## Exercise brief
Identify every line in the listing below that contains the word "icon", and copy each of those lines.

## Input

··········

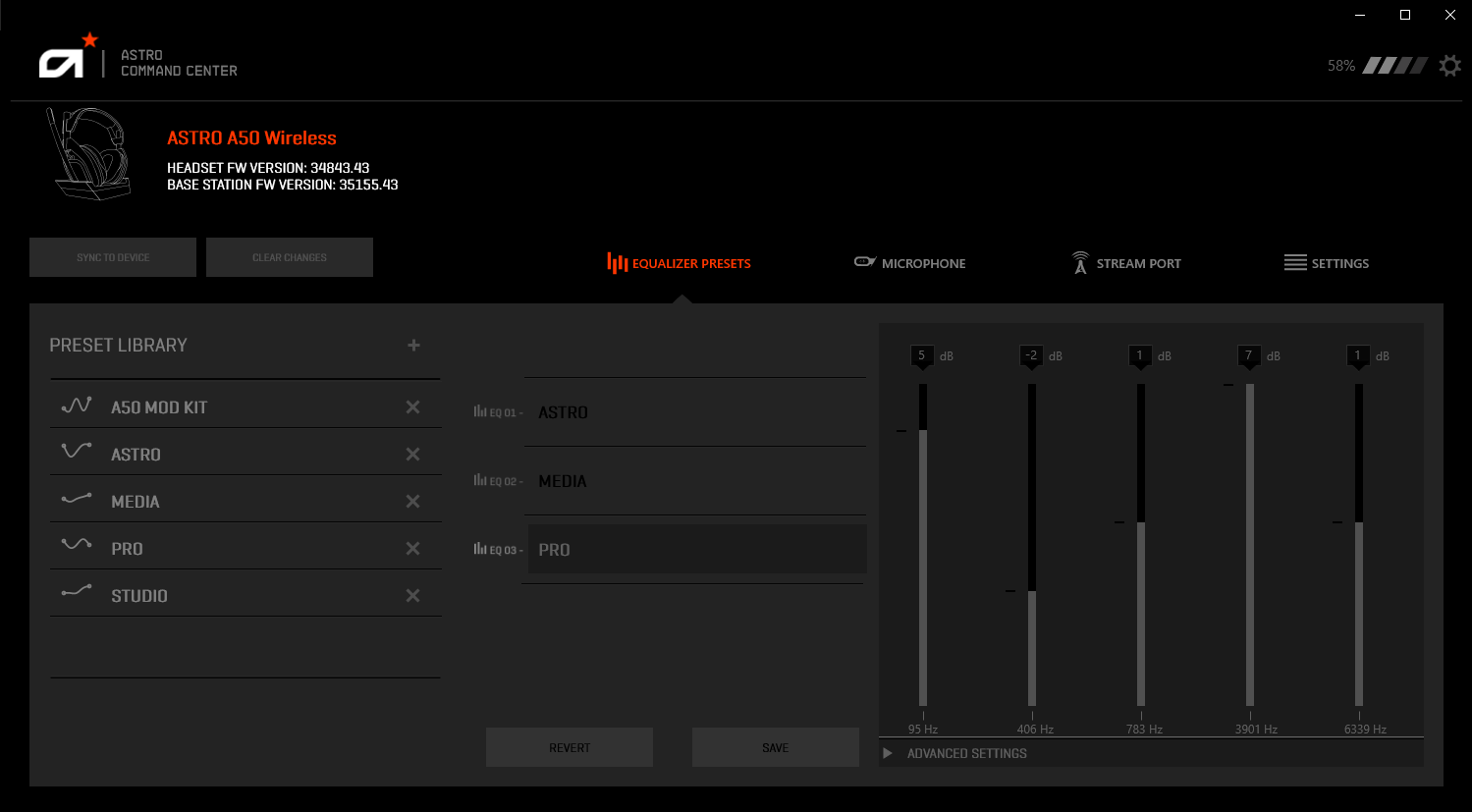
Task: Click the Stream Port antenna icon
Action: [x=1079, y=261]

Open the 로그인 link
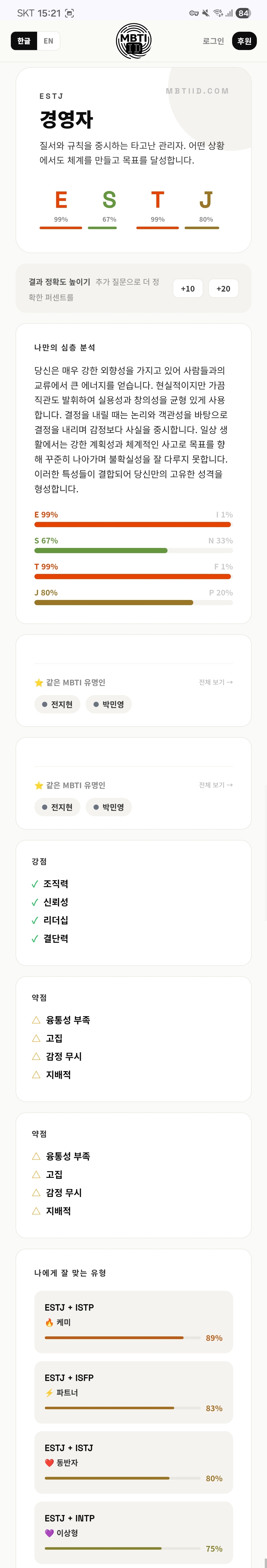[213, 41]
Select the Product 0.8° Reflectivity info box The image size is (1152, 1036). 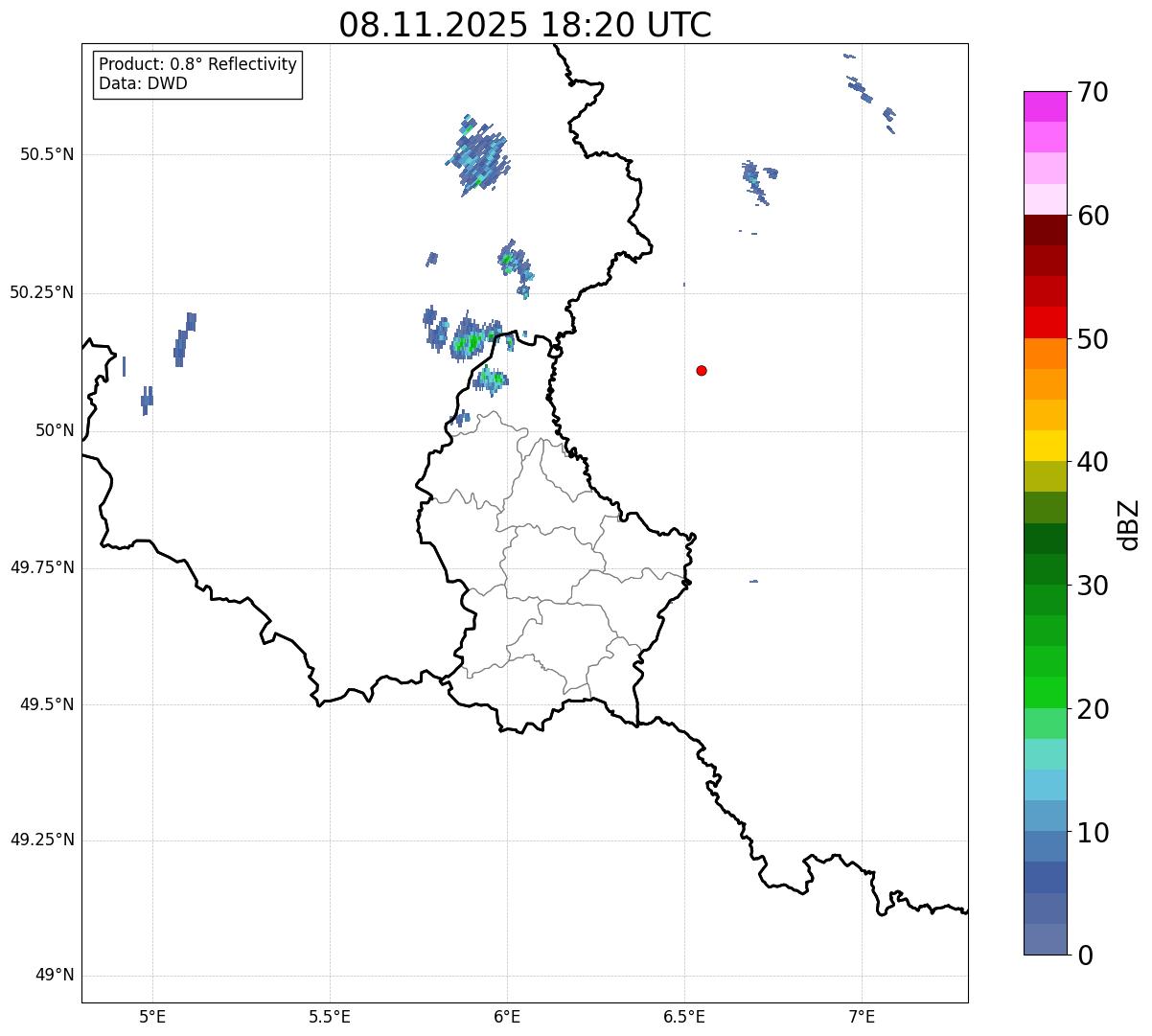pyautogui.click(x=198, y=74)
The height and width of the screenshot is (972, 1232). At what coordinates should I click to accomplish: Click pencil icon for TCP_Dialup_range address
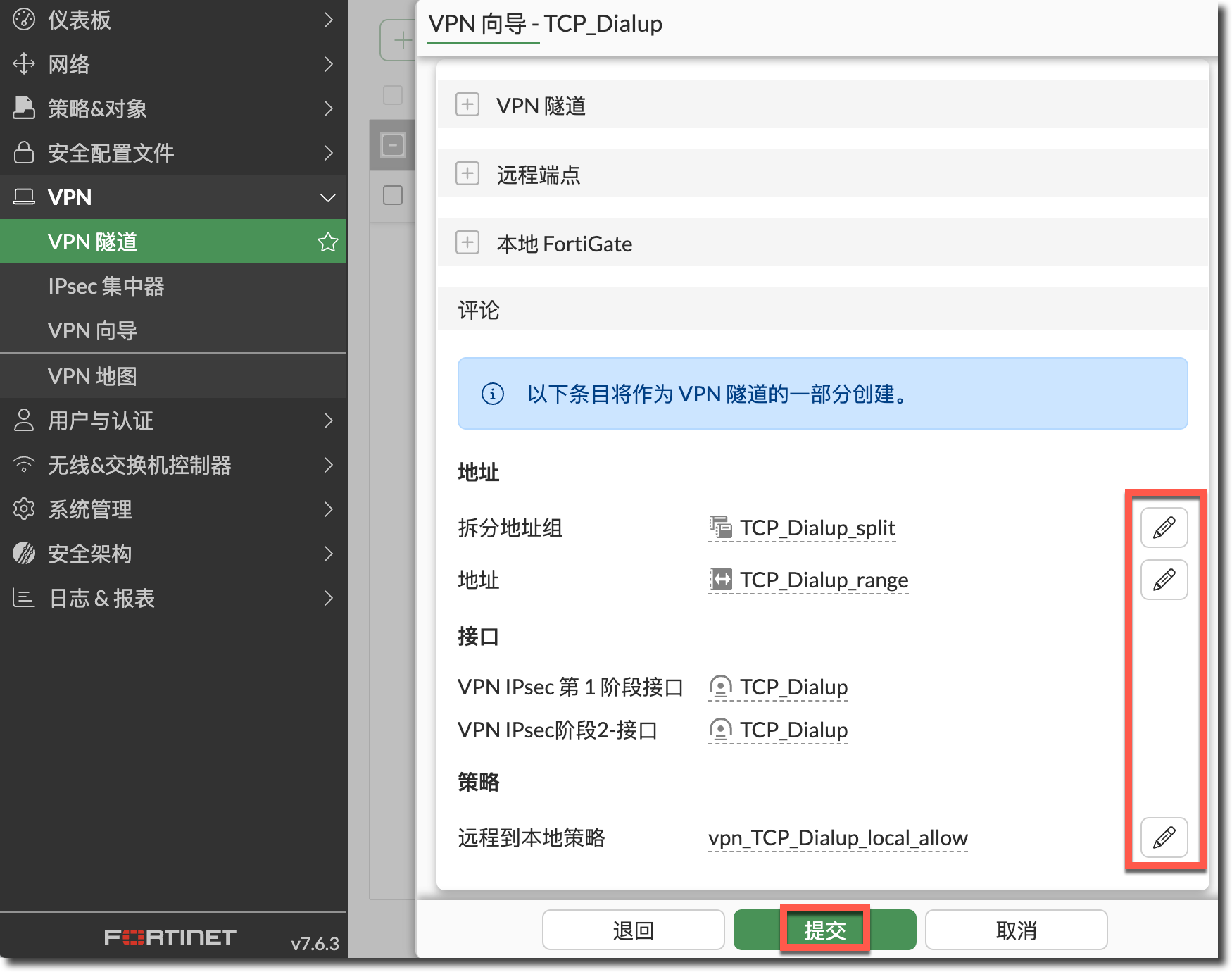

··········

## Task answer
Task: Click the Stream Port antenna icon
The height and width of the screenshot is (972, 1232). At what coordinates should I click to accomplish: Click pencil icon for TCP_Dialup_range address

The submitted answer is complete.